Field of the Invention
The invention relates to a field-effect-controllable, vertical semiconductor component, including a semiconductor body, at least one drain zone of a first conduction type, at least one source zone of the first conduction type, at least one gate electrode insulated from the entire semiconductor body by a gate oxide, and a bulk region of the first conduction type. The invention also relates to a method for producing a field-effect-controllable, vertical semiconductor component.
Field-effect-controllable semiconductor components of that kind are, for example, MOS field-effect transistors (MOSFETs). Such MOSFETs have been known for a long time and are described, for example, in the Siemens-Datenbuch Data Manual! 1993/94 SIPMOS-Halbleiter, Leistungstransistoren und Dioden SIPMOS Semiconductors, Power Transistors and Diodes!, pp. 29 ff. FIG. 4 on page 30 of that data manual shows the basic layout of a power transistor of that kind. The transistor shown there is a vertical n-channel SIPMOS transistor. In such a transistor, the n.sup.+ substrate serves as a carrier with the drain metallizing beneath it. Above the n.sup.+ substrate, an n- epitaxial layer follows, which is variously thick and correspondingly doped depending on the depletion voltage. The gate over that, made of n.sup.+ polysilicon, is embedded in insulating silicon dioxide and acts as an implantation mask for the p well and the n.sup.+ source zone. The source metallizing covers the entire structure and connects the individual transistor cells of the chip in parallel. Further details of that vertically constructed power transistor can be found on pages 30 ff. of the aforementioned data manual.

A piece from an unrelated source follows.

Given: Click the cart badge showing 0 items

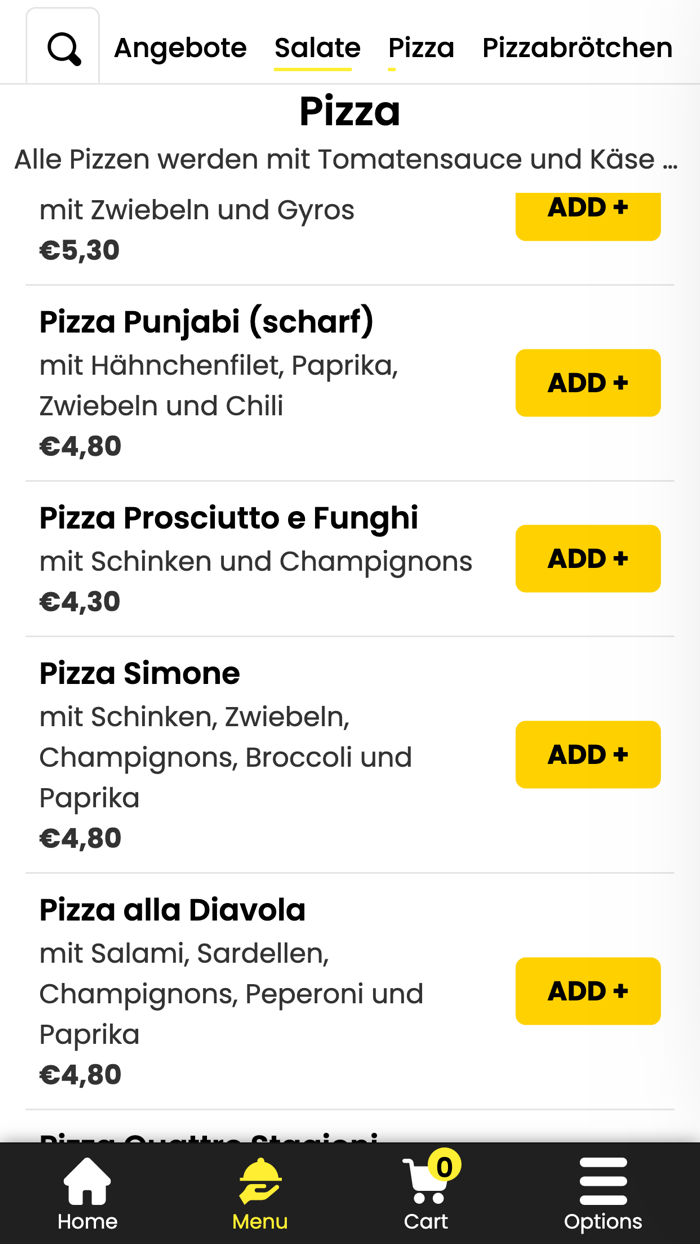Looking at the screenshot, I should tap(447, 1163).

A disadvantage of such a configuration is that the on-state resistance R.sub.on of the drain-to-source load path increases with increasing dielectric strength of the semiconductor component, since the thickness of the epitaxial layer necessarily increases. At 50 V, the on-state resistance R.sub.on per unit of surface area is approximately 0.20 .OMEGA.mm.sup.2, and rises at a depletion voltage of 1000 V to a value of approximately 10 .OMEGA.mm.sup.2, for instance.

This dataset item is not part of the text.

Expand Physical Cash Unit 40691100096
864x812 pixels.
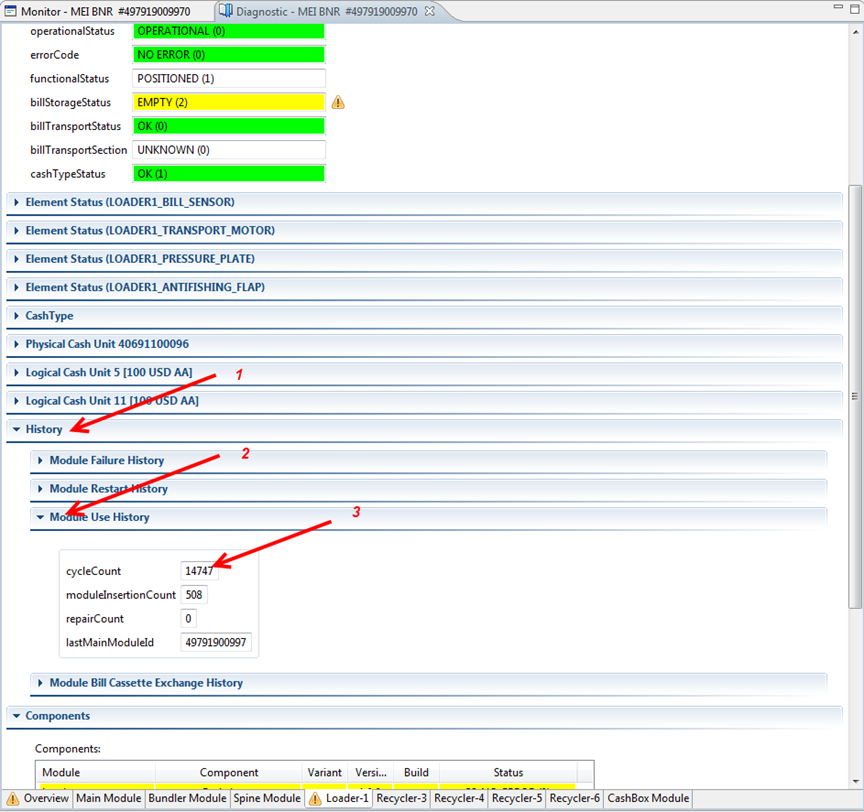tap(17, 344)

In contrast to lateral MOSFETs, vertical MOSFETs have a substantially vertical current flow direction. That causes the current to flow from the front side of the wafer to the rear side of the wafer. In vertical MOSFETs of that generic type, the source and gate terminals are located on the front side of the wafer, while the drain terminal is contacted through the rear side of the wafer. As a result, vertical MOSFETs have the advantage over lateral MOSFETs of being integratable on the semiconductor chip in a space-saving way, and therefore the components can be manufactured less expensively.

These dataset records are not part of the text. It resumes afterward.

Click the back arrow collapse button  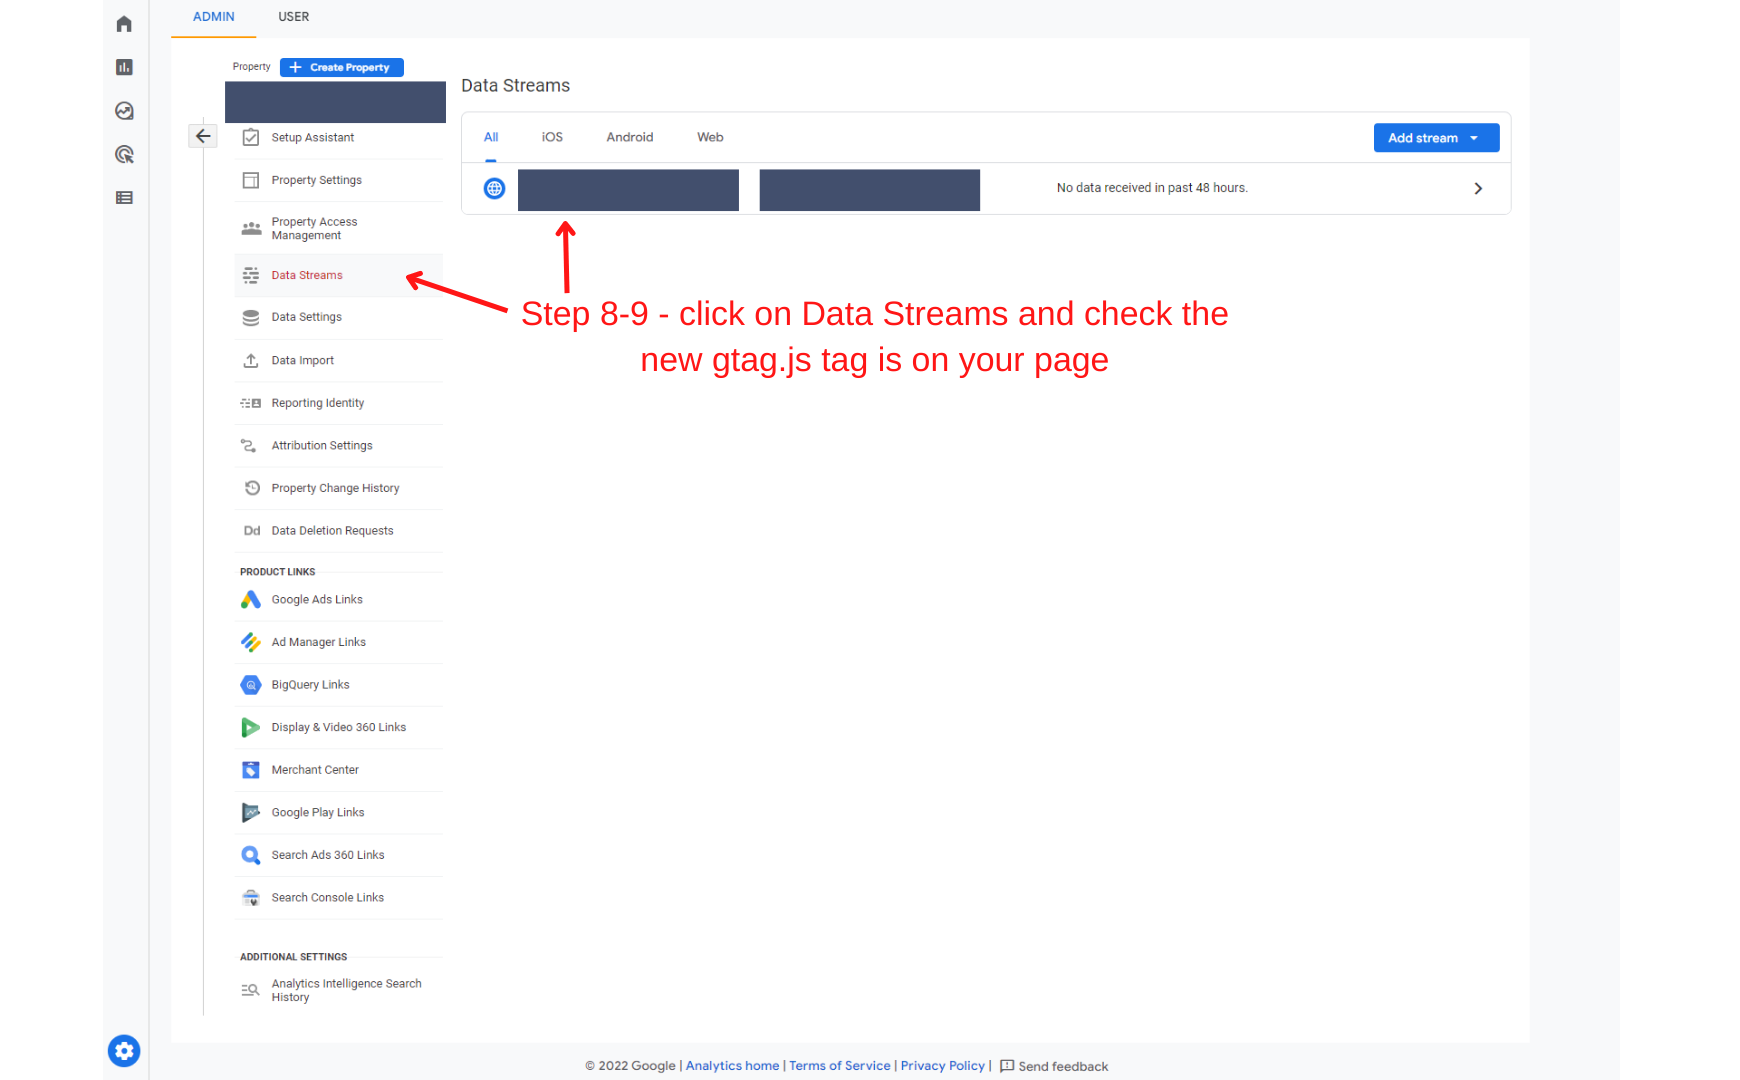[203, 136]
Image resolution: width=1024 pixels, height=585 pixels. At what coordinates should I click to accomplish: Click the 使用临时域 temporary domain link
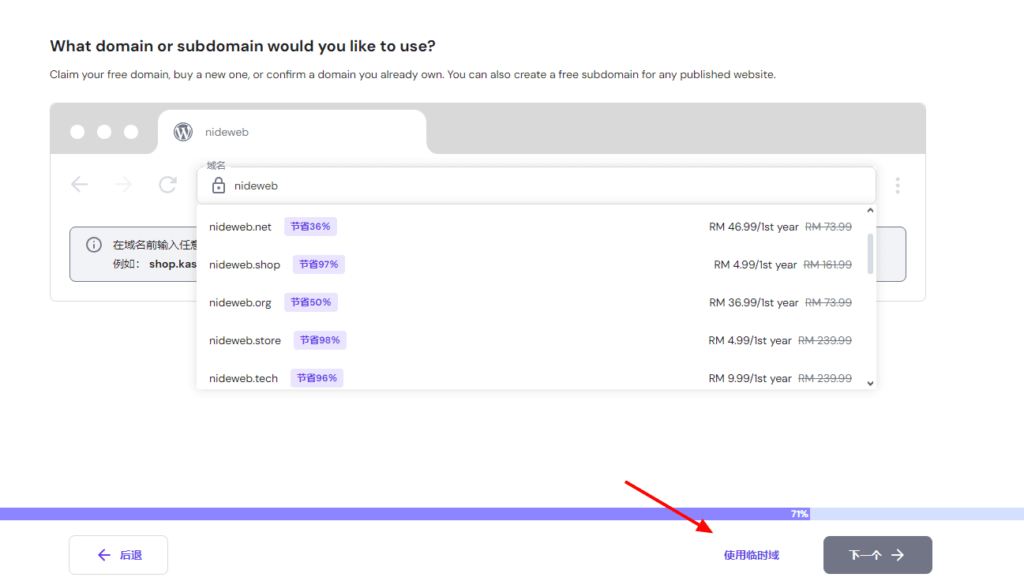[x=751, y=555]
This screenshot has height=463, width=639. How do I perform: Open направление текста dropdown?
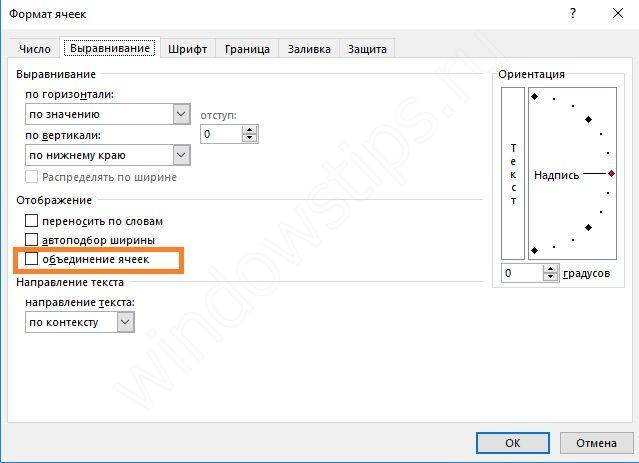pos(125,322)
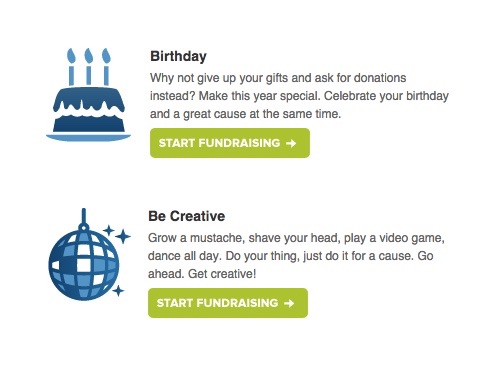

Vertical MOSFETs are typically secured by the rear side of the wafer to a cooling body or to the device housing. One disadvantage of such a configuration is that an insulating layer must be applied between the drain rear side contact and the cooling body, which typically is at the potential of the device ground. The insulating layer increases the heat resistance between the drain rear side contact and the cooling body. That leads to reduced heat dissipation through the rear side of the wafer.